Depuis que j’ai commencé à faire de la création et que je suis sortie de toutes les cases possibles, j’ai trouvé ma liberté dans le panorama artistique actuel. C’est vrai que j’aurais aimé m’entourer de plus de femmes. Mais même si j’ai toujours travaillé avec des hommes, musiciens, techniciens, je n’ai jamais été confrontée à une situation compliquée ou à des comportements déplacés. Après, il y a toujours le doute qui plane « est-ce que je suis programmée pour répondre à un quota ? » ou « est-ce que je suis programmée parce ce que mon travail correspond à la ligne artistique ? ». Mais bon, j’évite de trop me poser la question. Par contre, je rencontre beaucoup de programmateurs qui n’ont pas forcément conscience de la manière dont leur manque d’intérêt concernant la place des femmes sur scène nuit justement à la présence des femmes sur scène. Il y a vraiment certaines personnes qui n’en ont rien à faire, voire qui sont fières, encore aujourd’hui, de ne pas traiter cette question. Mais il y a quand même des choses qui ont été faites et qui commencent à payer. On n’a moins besoin de fouiller pour trouver des femmes musiciennes.

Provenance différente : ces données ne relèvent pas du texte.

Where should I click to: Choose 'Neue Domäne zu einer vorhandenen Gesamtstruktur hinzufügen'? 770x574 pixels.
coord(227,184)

Justement, depuis 2022, tu es chargée du contenu pédagogique de l’offre de formation professionnelle de l’association Drom, du cursus de la Kreiz Breizh Akademi (KBA) et des actions territoriales. Est-ce que ce sont des questions qui t’animent dans ton quotidien professionnel ?

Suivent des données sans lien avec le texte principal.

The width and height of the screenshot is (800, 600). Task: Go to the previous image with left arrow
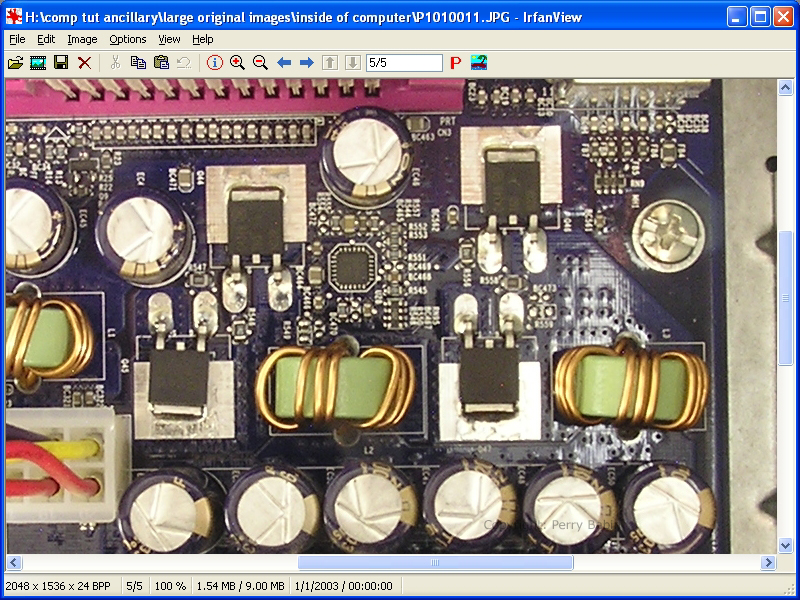point(284,63)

On vient de recevoir toutes les candidatures pour la prochaine promotion de KBA et il y a 47% de femmes à avoir postulé. Donc on n’a pas vraiment besoin de faire de la discrimination positive pour avoir un collectif paritaire. D’ailleurs, dans la 9e promotion, il y avait plus de femmes que d’hommes. Mais ça reste des questions qui sont au cœur de notre activité. Du côté des formatrices, c’est pareil. On a un choix très, très large de femmes artistes qui peuvent intervenir avec une qualité de transmission qui n’a rien à envier à celle des hommes.